I want to hold back. I want more than one stroke inside of her, more than just these brief seconds of feeling her exquisite pussy clenching around the sensitive length of my cock. But like so much else with her, I can't allow it. If I'm ready to come now—and god, I've been ready to come since she took her clothes off—then that's all that's needed to consummate our vows entirely.
I can't stop the groan that escapes me, a ragged sound of pleasure that slips through my clenched teeth as I shudder above her, my cock throbbing and my vision blurring as I fill her with my cum. She gasps, trembling underneath me as I allow myself one more thrust, my hand clenching in the pillow next to her head as I spurt inside of her, the sensation of it stronger than anything I've ever felt in my life. I've never come like this before. I couldn't have ever imagined it could feel this good.

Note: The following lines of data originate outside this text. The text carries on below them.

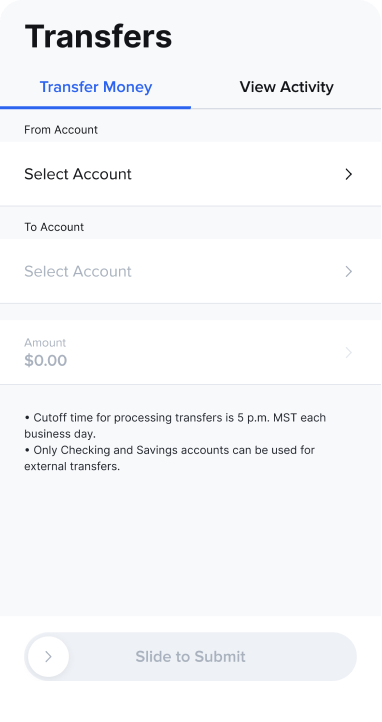This screenshot has height=722, width=382.
Task: Click the arrow icon inside the slider knob
Action: click(48, 657)
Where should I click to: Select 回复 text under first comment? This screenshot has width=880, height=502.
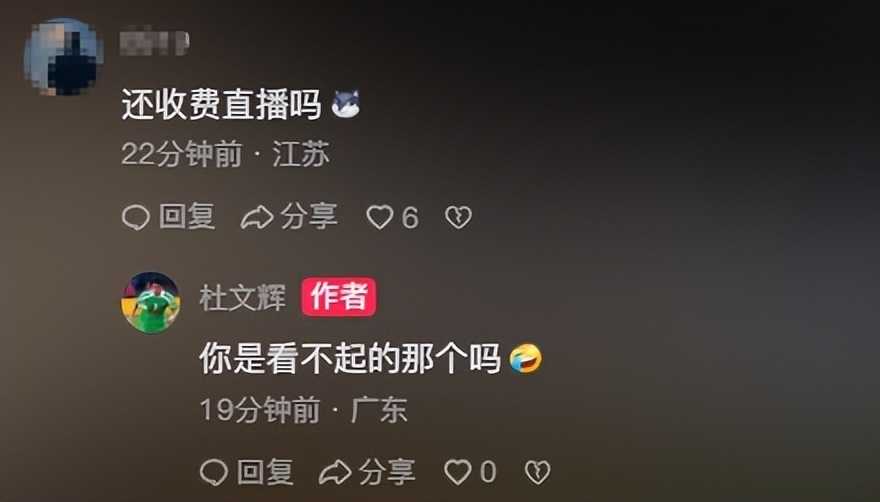tap(187, 217)
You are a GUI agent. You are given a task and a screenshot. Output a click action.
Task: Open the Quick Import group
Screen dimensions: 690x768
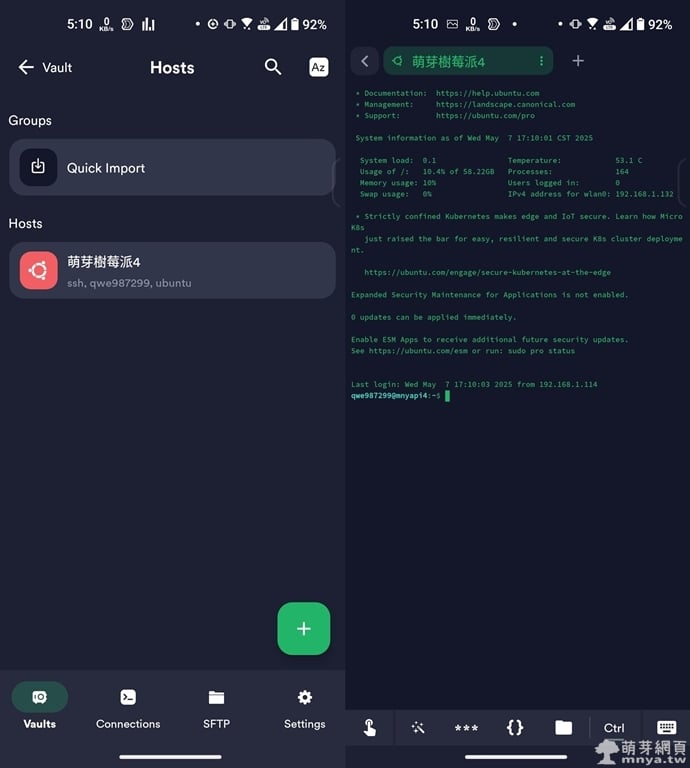coord(172,168)
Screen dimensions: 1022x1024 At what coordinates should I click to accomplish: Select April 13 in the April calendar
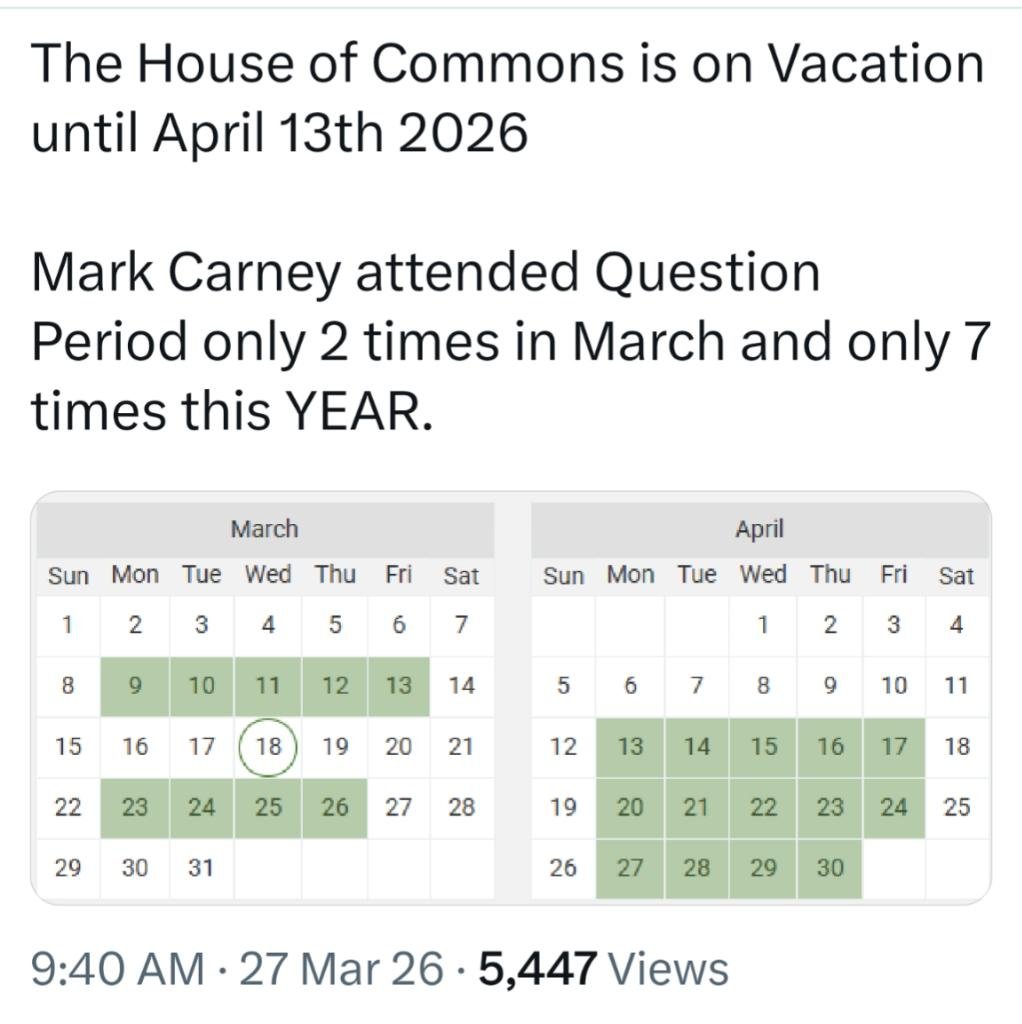click(x=630, y=747)
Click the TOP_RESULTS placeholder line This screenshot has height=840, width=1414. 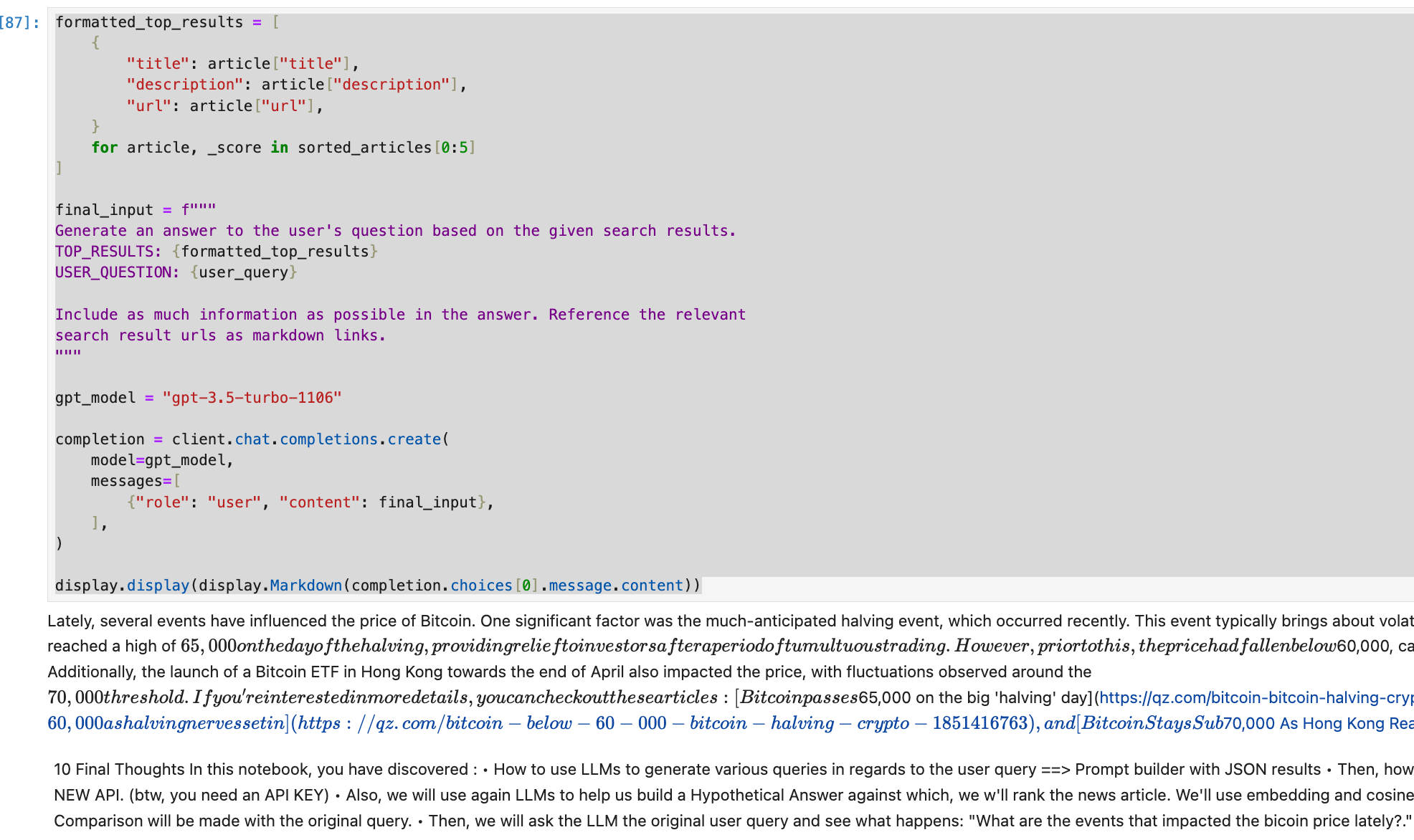click(216, 252)
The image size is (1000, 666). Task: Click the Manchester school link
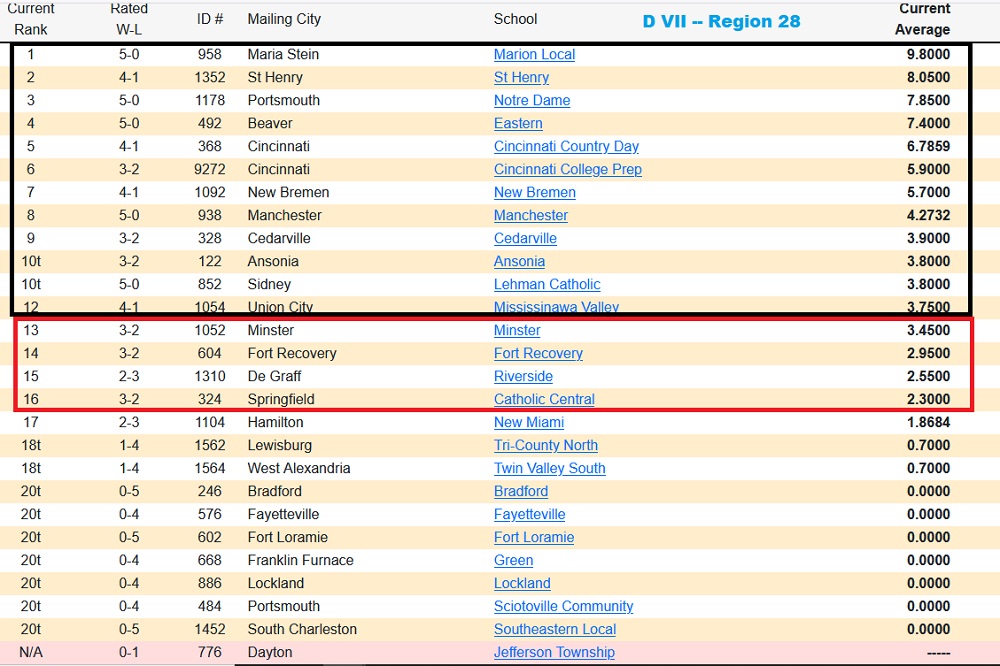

"Fuck—" I breathe aloud before I can stop myself, rocking my hips against her, chasing the last jolts of sensation as I spill my remaining cum inside of her. Gia is moaning softly, her eyes open now as she looks up at me, and I feel like I can't catch my breath. My chest feels tight, my cock still raging hard, and I don't want to slide out of her. I want to stay here in the perfect, tight clutch of her forever.
Instead, I separate us with one swift movement, clenching my teeth against the sensation as I pull out of her and roll onto my back. My cock remains stubbornly hard, pressed to my abdomen and glistening with her arousal and my cum. Gia blinks at me, frozen completely still for a brief second.
"Is—is that it?" Her voice is a high squeak, disappointment plain in it, and inexplicable anger surges through me. Not so much at her as at myself—for not finding some other way to keep her safe, for getting us into this position in the first place, for being entirely unable to satisfy either of us. Her clear dissatisfaction pricks at my ego, especially when I know beyond a shadow of a doubt that I could show her pleasure beyond her wildest dreams. I could make her come in ways she never imagined, satisfy her more than she ever thought possible.
And I'm not satisfied, either. Sinking myself into her as a matter of duty and then allowing myself to come moments later isn't what I want in bed. My stubborn erection is proof enough of that.
"I made you come twice," I mutter. "I thought you'd be happy with that."
Gia's mouth drops open. She lets out a sudden, shocked whimper, and then, to my surprise, bursts into tears.
It startles me so much that I don't know what to do at first. And before I can roll over and reach for her, before I can figure out what kind of comfort she might need, she grabs the sheet and wraps it around herself, yanking it off of the bed as she jumps out of it.
And then, as I stare after her, she flees the bedroom and runs out to the deck in tears.